5 Questions with Actor, Activist Wilmer Valderrama on Election Day

Courtesy of Wilmer Valderrama
He might be best known for his role as Fez on the sitcom That ’70s Show and for the last three seasons as special agent Nick Torres on NCIS, but the entertainment industry isn’t the only place actor Wilmer Valderrama has been making some major waves in the past few years.

In 2016, Valderrama, along with actress America Ferrera and actor/director Ryan Piers Williams, co-founded Harness, a nonprofit organization connecting grassroots leaders and pop culture influencers with communities of color to respond to the shifting political climate after the last presidential election. Valderrama also serves on the board of Voto Latino and is the spokesperson for the Congressional Hispanic Caucus Institute.

In between doing interviews for the newest season of NCIS and encouraging people across the U.S. to vote in the midterms, Valderrama, 38, took some time to talk with the Current earlier this week about why voting is the most patriotic thing an American citizen can do. He also shared his thoughts about the criticism celebrities sometimes receive from people for voicing their political opinions. Valderrama will spend Election Day in Houston where he will continue to urge registered voters to get to the polls.

How will you define victory on Tuesday? Is it about getting the politicians you want elected in office or is it about getting more young Latinos out to vote?
It’s about the statement that we make as a community. It’s about what we say when we stand up together. It’s about going out to vote and doing the most patriotic thing we can do and continue to exercise the gift we have been given. It’s time that we have a seat at the table and help shape the country. [Latinos] are on the road to become the majority in this country. You’re talking about a level of influence that will make America what it is. That’s something Latinos should feel very proud of no matter the outcome of [the midterms].

Only 21 percent of Latinos who were eligible to vote in the last midterm election in 2014 actually voted. Do you think our political parties have done enough in the last four years to encourage Latinos to get to the polls Tuesday?
Honestly, I wish I could say Republicans and Democrats have done enough to get people to the polls, but I would have to say the people have done more than anybody else in talking to one another and pushing one another to show up. I would say our nonprofit organizations and our schools have done so much to get everyone fired up and involved. I also have to give a lot of credit to my colleagues – the artists and athletes who have amplified the urgency and told everyone to go vote.
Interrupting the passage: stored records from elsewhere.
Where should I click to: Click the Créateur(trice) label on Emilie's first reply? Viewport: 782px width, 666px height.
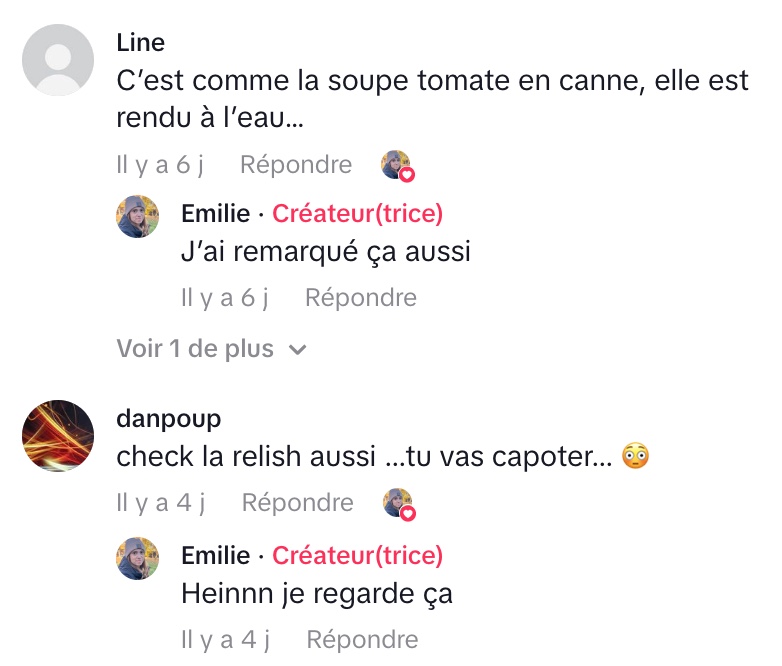tap(357, 213)
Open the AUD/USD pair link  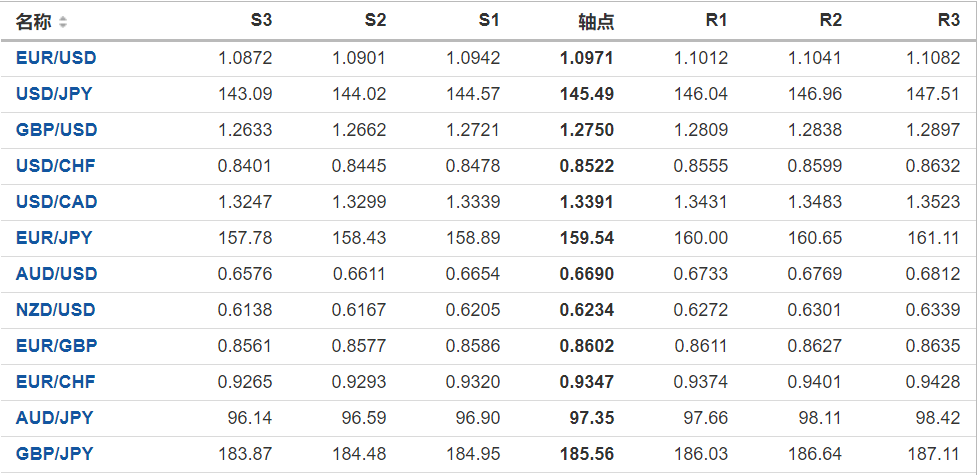click(56, 274)
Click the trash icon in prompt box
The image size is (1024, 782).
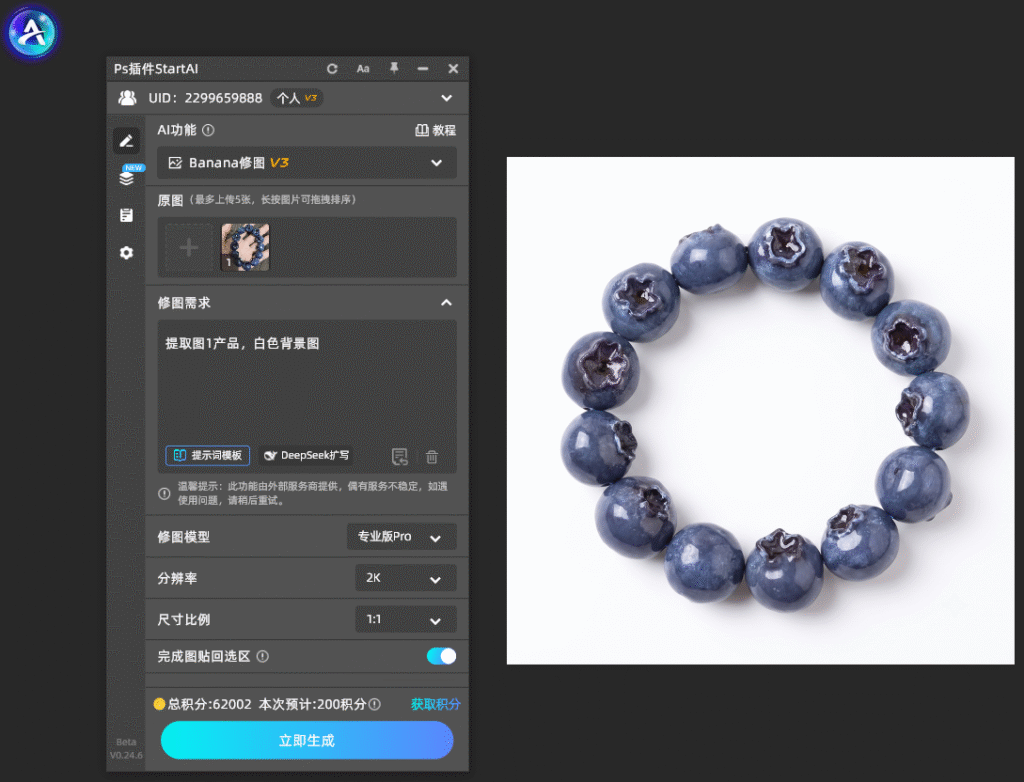click(x=432, y=457)
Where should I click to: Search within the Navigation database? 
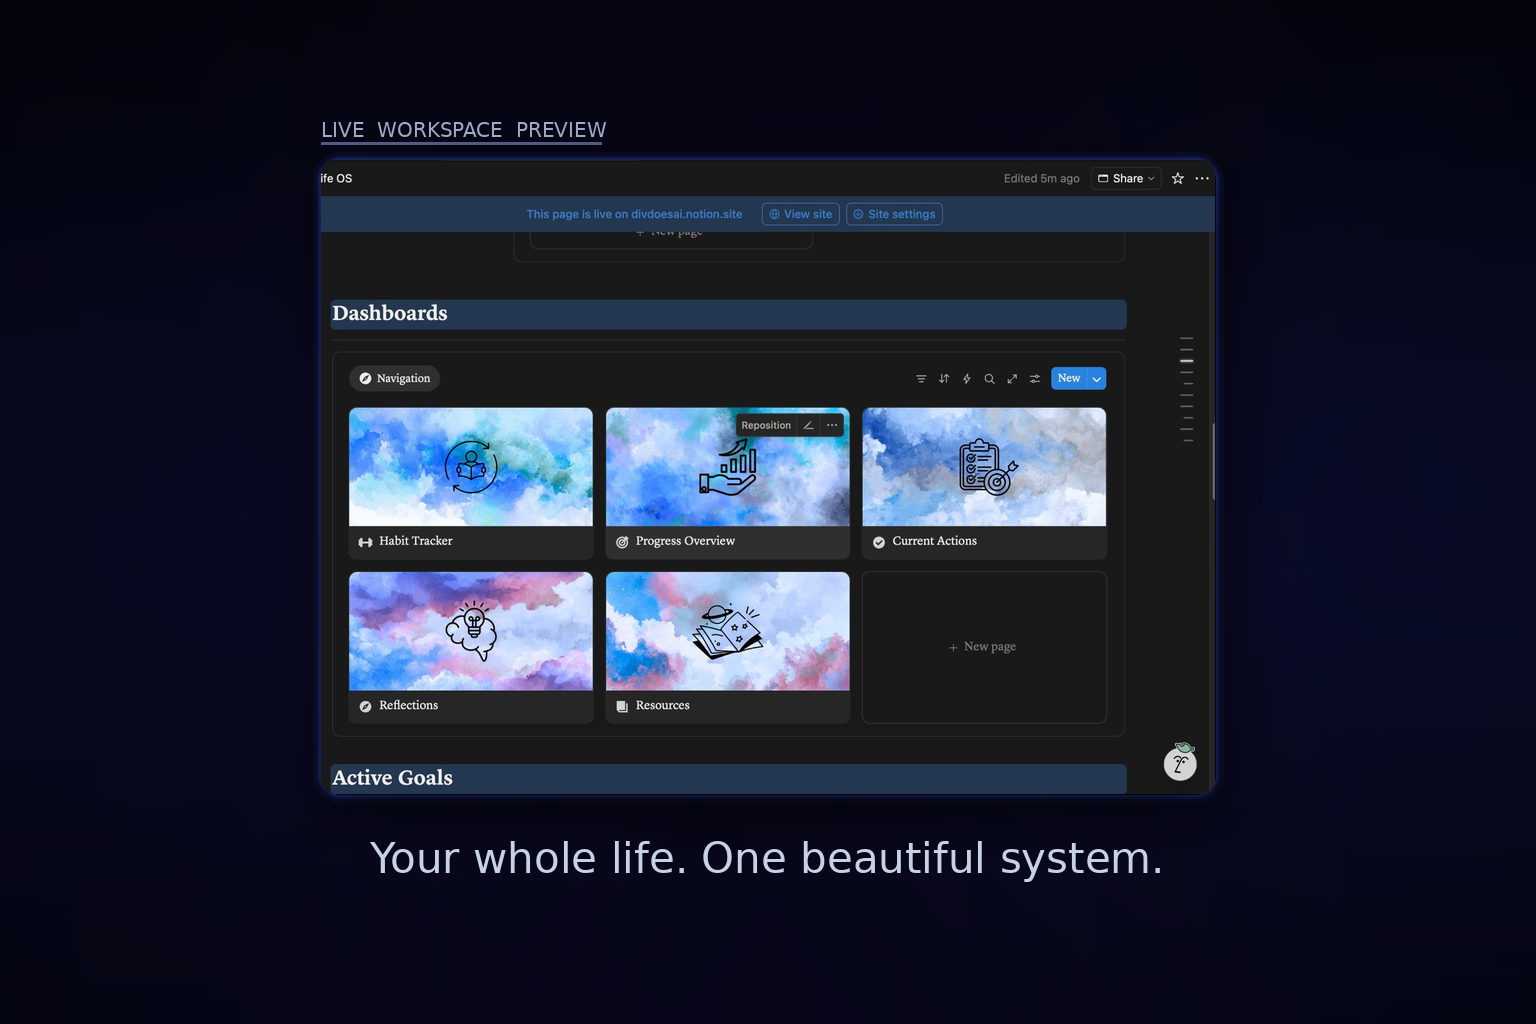click(989, 378)
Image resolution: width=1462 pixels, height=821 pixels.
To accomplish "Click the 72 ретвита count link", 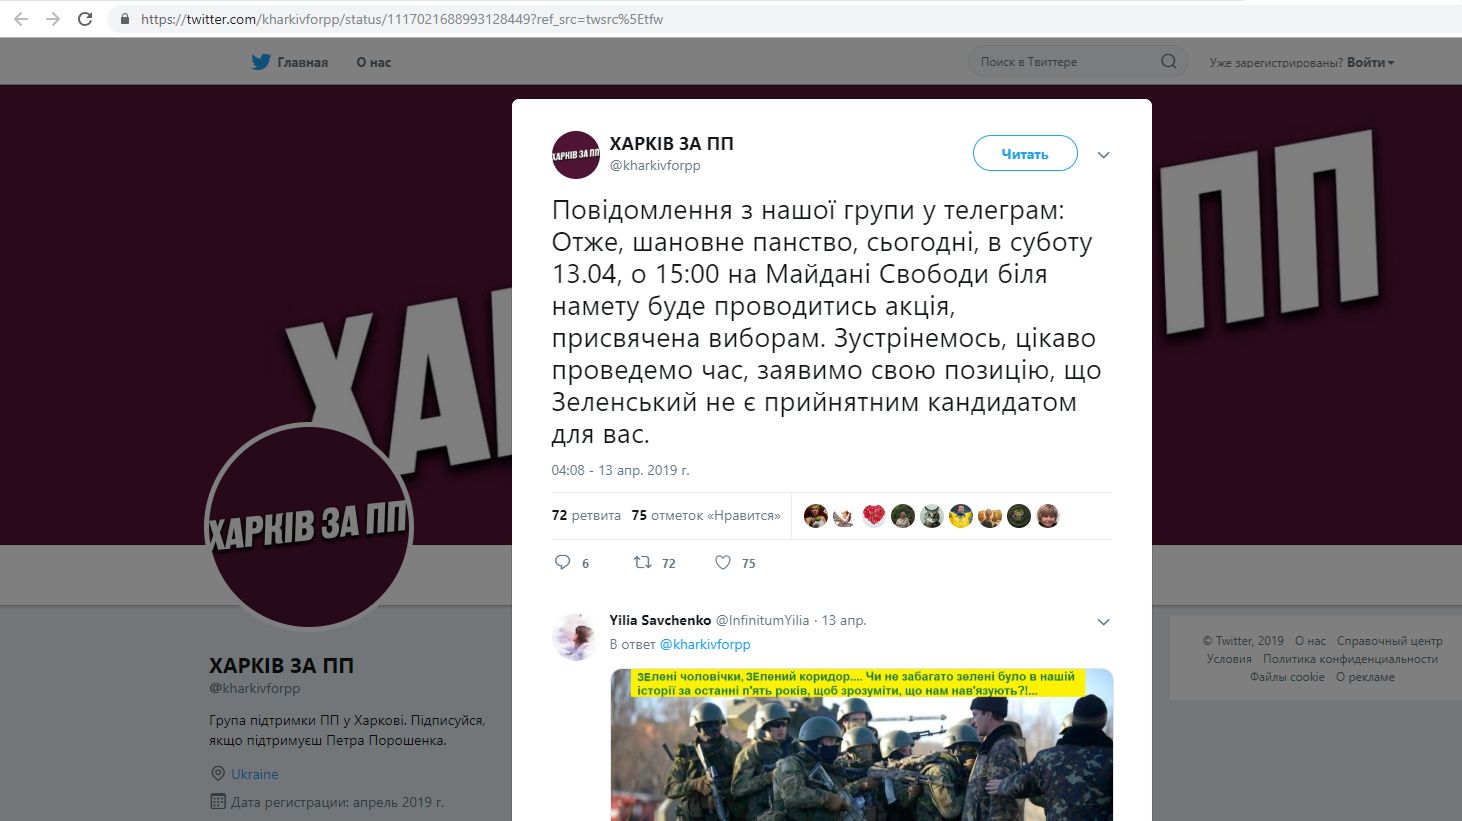I will [586, 516].
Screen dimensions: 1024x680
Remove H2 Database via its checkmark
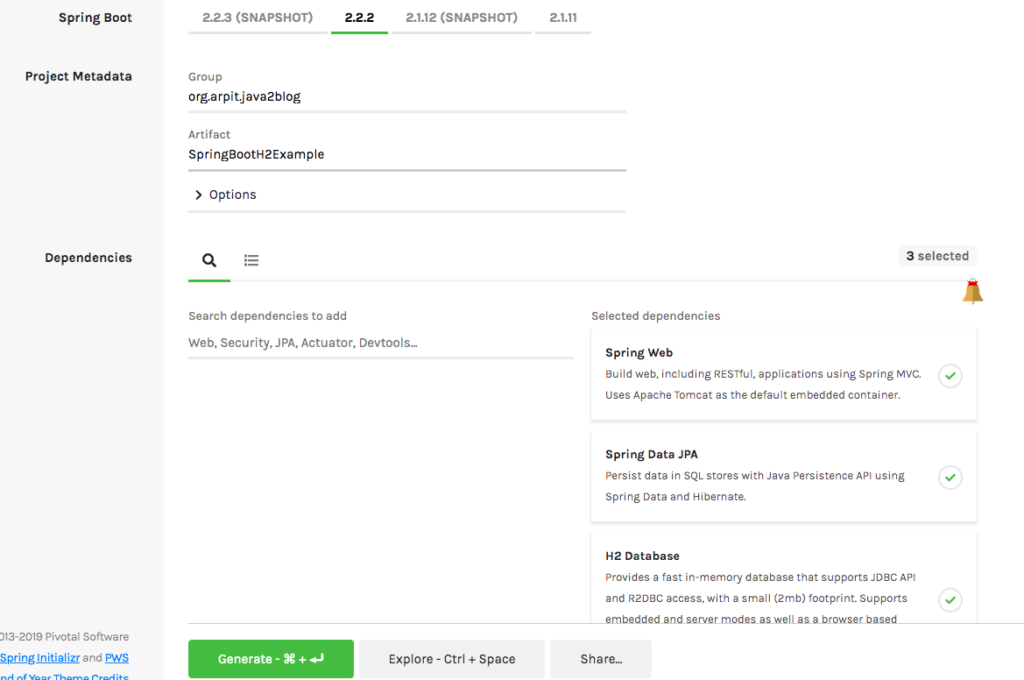click(950, 600)
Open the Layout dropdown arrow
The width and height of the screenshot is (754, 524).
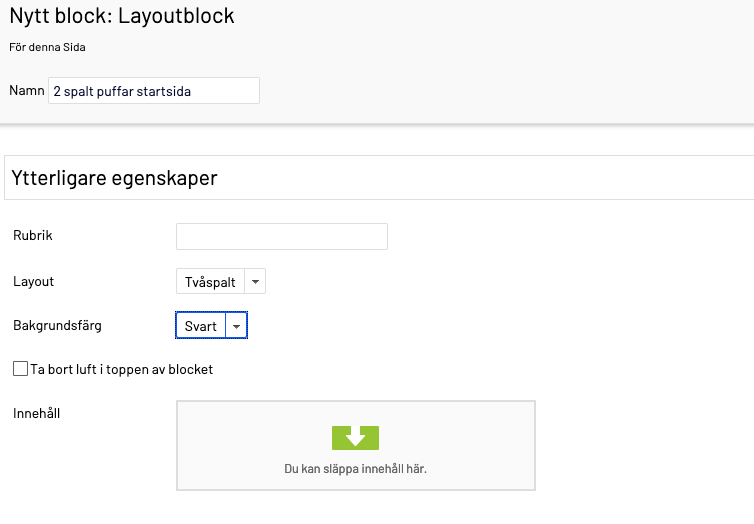point(255,281)
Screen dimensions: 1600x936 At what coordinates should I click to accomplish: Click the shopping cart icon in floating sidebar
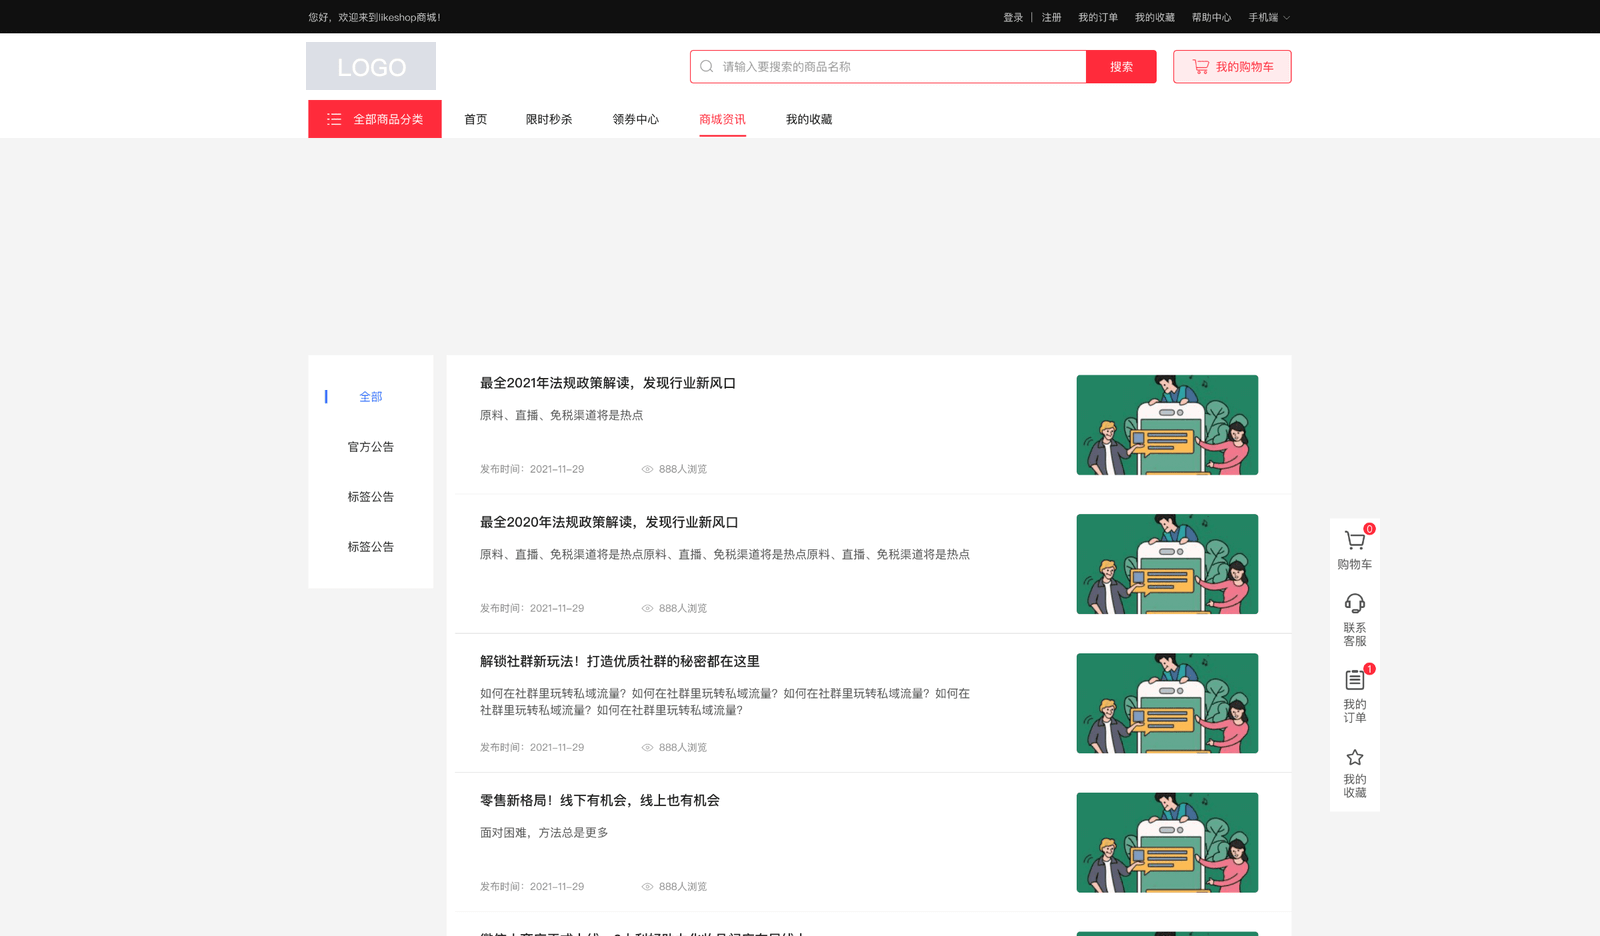pyautogui.click(x=1354, y=541)
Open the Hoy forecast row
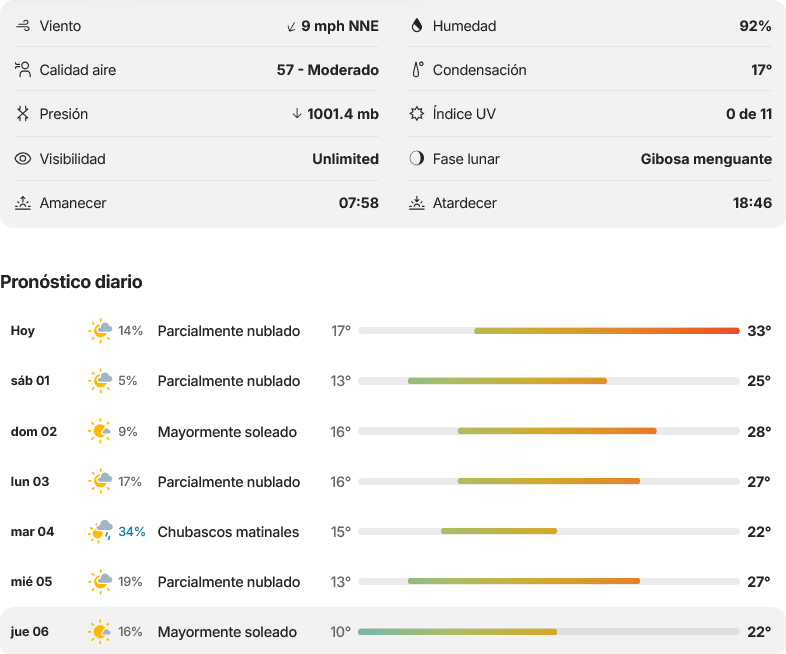This screenshot has width=786, height=654. [393, 331]
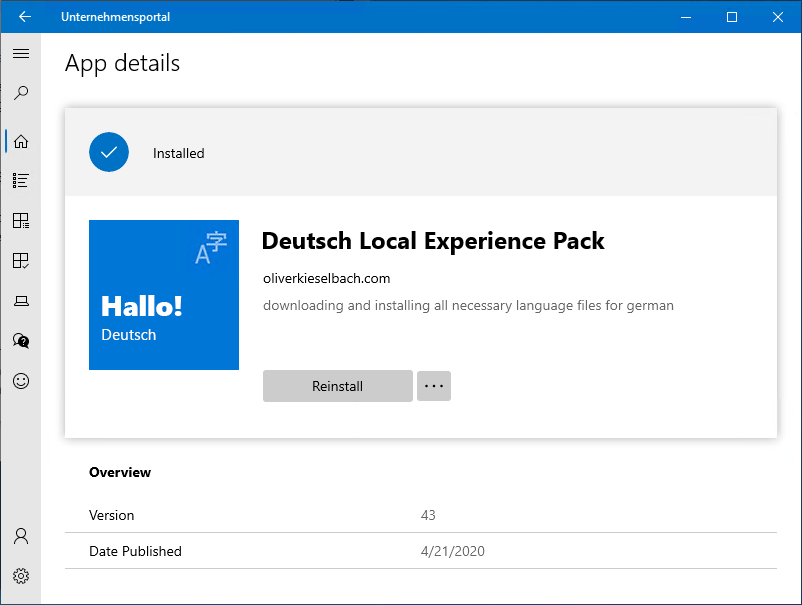Open Installed apps in sidebar

[21, 261]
How do you respond to critics on the right who look at celebrities like you and America Ferrera and LeBron James as only entertainers and not people who should share their political views? I mean, earlier this year, Fox News host Laura Ingraham famously told LeBron to “shut up and dribble” after he criticized President Trump.
It makes me laugh. People forget that [celebrities] are also human beings. We’re also citizens of the United States. And we also pay taxes. So, why wouldn’t we use the platform we’re given and be a part of the change? Being an artist or an athlete doesn’t make us above anyone. It just gives us the ability to live up to our dreams – the American Dream. If anyone has an opinion about [celebrities] getting involved and amplifying common sense and logic, I promise I pay a lot more taxes than a lot of the people that are hating. I have the right to share my opinion.

Here in Texas, nearly 5 million Texans voted during early voting. What do you think that says about voter enthusiasm, and do you think that favors one party over the other?
I think it says that people understand the stakes of just being involved on a national level. I’ve seen the numbers in Texas – young voters went up 500 percent and Latinos went up 200 percent. This should be a celebration. No matter what you believe in, you have to celebrate the fact that you can vote. In some countries, a vote doesn’t mean anything. I’m talking from experience. I’m Venezuelan! Tuesday should feel like a holiday – to be able to cast a vote and actually be counted.

For those registered voters who might be reading this and aren’t sure if they’re going to have time to get to the polls to vote on Tuesday, why should they make it a priority?
This is a critical and historic time for our future. If you live in a household with five people and two of those people are eligible to vote, those two votes are representing a household that is going to be affected by legislation and laws. Voting is a responsibility. If you’re not voting in your house and you’re the only one that can vote, you’ve weakened the voices of the many thousands of people who, unfortunately, can’t speak for themselves at this moment. So, just for a second, remove yourself from your body and cast your vote on behalf of your mom or your dad or your grandparents. Make it a personal vote.